C-States will have the CPU drop to a lower voltage and frequency on idle, or low-load scenarios, and this is the major factor for power-saving, lower heat, and a longer-lasting lifespan for the CPU. Turbo enables almost instantly, so no performance is lost, either, and then you are not pushing as much current on idle to maintain the higher clock.


----------



## Octopuss (Aug 1, 2012)

wow my cpu is shitty. Still x40 only, and had to go easier on the offset because Prime95 kept disappearing again (that's right, the window simply disappears instead of an error; I never experienced on my older system). So currently I am testing -0.140V. CPU-Z claims vcore to be 1.068V. I don't think I can hit any good speeds with reasonable volts with this :/


----------



## Crap Daddy (Aug 1, 2012)

Can you try leaving voltage on auto, turbo, C-states enabled and change only the turbo ratio on all cores to 40? This should automatically provide enough voltage for your CPU to sustain the aforementioned frequency when under load. Run prime and check voltage. Regardless of the fact that it will pump more voltage than needed the system has to be fully stable since what you're saying is that whatever you do you cannot run prime at higher turbo freq than stock.


----------



## Octopuss (Aug 1, 2012)

I tried that already, temperatures were going up to 98°C or so. No way I am trying auto again.I don't want to fry the thing.
Absolute maximum I will tolerate is 85° on any core.

How the hell do people manage 4.5GHz at 1.2V without going over 100°?


----------



## Crap Daddy (Aug 1, 2012)

Then there is definitely wrong either with your cooler or with the motherboard supplying too much voltage. When you did this on auto, but remember only turbo multi upped, what was the voltage as shown in CPU-z?


----------



## cadaveca (Aug 1, 2012)

40 is only one multi above the stock turbo multi of 39. Your CPU should not get that hot. Quite a few boards will run all cores at x39 anyway, even though x39 is ingle-core only on stock turbo settings...

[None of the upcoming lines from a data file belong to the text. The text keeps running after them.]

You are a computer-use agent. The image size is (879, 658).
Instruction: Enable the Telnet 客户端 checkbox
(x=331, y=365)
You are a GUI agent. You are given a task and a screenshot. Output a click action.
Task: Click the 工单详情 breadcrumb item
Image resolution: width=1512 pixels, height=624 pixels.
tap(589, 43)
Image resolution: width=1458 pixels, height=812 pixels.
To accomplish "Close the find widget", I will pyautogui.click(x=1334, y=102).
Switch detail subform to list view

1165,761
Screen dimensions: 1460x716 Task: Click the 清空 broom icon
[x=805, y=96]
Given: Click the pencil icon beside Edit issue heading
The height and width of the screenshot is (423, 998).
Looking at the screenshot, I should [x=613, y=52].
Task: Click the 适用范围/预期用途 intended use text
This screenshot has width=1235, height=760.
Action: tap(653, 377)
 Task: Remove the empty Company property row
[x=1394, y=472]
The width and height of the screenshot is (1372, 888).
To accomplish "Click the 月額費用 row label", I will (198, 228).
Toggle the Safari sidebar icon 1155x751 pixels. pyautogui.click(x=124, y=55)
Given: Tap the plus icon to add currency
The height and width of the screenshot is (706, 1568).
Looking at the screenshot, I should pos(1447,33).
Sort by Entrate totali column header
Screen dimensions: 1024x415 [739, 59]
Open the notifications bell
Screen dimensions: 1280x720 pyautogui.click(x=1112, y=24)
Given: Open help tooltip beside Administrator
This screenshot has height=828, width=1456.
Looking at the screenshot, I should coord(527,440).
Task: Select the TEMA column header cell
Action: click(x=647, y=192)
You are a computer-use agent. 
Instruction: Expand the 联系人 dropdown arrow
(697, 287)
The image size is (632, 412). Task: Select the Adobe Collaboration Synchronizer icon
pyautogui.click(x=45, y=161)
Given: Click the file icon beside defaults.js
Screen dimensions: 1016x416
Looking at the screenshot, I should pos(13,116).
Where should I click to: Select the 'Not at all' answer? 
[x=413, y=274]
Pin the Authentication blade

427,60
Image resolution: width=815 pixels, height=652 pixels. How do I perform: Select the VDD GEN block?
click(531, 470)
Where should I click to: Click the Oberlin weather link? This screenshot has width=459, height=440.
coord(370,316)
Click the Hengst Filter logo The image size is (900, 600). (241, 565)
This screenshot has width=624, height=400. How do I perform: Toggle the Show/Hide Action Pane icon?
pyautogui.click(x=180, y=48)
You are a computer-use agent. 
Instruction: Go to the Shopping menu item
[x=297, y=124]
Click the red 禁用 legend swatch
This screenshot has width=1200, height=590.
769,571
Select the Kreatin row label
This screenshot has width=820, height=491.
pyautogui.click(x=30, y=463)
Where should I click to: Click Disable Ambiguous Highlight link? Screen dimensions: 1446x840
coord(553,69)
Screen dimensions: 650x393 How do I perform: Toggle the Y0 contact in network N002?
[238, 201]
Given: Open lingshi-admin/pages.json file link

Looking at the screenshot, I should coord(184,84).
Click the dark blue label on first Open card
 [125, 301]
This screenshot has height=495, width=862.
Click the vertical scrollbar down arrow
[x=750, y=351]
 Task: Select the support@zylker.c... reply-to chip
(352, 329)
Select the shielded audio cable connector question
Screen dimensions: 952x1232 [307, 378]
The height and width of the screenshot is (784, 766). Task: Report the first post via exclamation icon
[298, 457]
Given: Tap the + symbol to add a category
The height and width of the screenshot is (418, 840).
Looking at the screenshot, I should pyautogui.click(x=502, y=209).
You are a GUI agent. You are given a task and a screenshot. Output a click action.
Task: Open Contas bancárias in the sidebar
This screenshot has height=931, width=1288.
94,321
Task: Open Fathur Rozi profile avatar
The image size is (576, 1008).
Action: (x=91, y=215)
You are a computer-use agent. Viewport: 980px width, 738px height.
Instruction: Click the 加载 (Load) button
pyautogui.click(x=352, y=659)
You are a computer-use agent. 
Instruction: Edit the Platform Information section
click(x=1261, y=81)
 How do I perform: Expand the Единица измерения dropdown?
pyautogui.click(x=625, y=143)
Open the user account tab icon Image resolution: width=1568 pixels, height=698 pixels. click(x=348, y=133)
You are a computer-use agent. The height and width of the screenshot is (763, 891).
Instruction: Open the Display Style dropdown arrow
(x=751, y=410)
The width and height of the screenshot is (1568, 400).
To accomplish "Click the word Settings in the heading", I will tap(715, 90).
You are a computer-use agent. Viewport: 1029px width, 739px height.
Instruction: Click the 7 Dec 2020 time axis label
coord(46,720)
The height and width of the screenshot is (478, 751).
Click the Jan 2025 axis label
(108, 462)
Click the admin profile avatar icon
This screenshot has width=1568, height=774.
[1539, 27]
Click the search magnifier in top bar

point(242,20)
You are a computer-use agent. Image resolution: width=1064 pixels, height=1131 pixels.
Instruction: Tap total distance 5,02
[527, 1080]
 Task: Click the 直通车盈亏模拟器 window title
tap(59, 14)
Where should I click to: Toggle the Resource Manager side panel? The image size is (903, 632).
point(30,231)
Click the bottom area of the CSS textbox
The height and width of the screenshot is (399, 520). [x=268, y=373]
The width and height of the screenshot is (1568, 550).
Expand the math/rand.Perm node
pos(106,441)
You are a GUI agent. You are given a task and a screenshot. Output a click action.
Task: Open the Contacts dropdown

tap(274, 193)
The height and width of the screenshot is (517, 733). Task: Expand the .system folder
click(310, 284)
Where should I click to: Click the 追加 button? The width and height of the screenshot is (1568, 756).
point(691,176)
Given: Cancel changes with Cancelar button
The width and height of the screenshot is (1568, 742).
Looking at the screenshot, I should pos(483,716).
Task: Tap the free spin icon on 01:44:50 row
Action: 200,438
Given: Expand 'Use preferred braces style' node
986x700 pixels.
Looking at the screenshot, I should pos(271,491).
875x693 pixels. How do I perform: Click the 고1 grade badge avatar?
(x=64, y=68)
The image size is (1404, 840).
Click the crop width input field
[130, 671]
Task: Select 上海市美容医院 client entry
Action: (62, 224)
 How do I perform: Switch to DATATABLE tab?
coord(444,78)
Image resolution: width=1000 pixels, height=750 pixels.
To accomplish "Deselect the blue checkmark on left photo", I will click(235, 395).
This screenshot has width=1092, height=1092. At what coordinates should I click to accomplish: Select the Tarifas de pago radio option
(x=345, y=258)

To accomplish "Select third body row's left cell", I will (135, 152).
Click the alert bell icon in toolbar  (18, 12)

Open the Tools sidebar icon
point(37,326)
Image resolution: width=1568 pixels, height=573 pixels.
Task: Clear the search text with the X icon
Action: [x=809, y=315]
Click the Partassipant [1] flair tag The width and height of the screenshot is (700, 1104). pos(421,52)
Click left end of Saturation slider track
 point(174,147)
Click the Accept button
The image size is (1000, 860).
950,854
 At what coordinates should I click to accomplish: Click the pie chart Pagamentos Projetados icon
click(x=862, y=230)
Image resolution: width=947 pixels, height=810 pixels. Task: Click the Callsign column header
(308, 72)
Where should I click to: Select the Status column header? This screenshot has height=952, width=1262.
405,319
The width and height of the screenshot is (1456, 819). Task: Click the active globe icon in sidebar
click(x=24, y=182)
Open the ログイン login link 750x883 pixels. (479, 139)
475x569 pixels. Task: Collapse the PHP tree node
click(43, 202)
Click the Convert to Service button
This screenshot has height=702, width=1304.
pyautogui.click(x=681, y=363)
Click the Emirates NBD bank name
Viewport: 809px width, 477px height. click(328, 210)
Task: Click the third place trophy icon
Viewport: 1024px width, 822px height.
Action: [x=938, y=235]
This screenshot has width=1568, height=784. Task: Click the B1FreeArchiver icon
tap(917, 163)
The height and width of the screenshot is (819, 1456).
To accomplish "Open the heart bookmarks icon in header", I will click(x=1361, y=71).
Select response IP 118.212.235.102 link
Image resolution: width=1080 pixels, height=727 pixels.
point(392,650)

Have you tried flashing to the most recent BIOS?

Also, if you check my G1.Sniper review, you'll see what I had to change to get 4.6 GHz, with a Noctua NH-C14. It was not alot:

http://www.techpowerup.com/reviews/Gigabyte/G1_Sniper_M3_review/6.html


----------



## Xzibit (Aug 1, 2012)

Soarted it out...

C-States and Turbo Enabled

x35 w/ 4core Turbo @ x45
(+)0.070 Offset = v1.232

On a side note...
Is there a known "more" accurate temp software reading for Ivy-Bridge?  I noticed there is a discrepency of up-to 20c between differant softwares.


----------



## cadaveca (Aug 1, 2012)

Xzibit said:


> Soarted it out...
> 
> C-States and Turbo Enabled
> 
> ...



Try AIDA64. seem reliable to me, did check TjMax with it looking for throttle, confirmed 105 C. I've noticed the same thing, but i think it might just be different polling intervals. Plus, having more than one temp app open screws with the reported numbers as well.


----------



## Octopuss (Aug 1, 2012)

cadaveca said:


> 40 is only one multi above the stock turbo multi of 39. Your CPU should not get that hot. Quite a few boards will run all cores at x39 anyway, even though x39 is ingle-core only on stock turbo settings...
> Have you tried flashing to the most recent BIOS?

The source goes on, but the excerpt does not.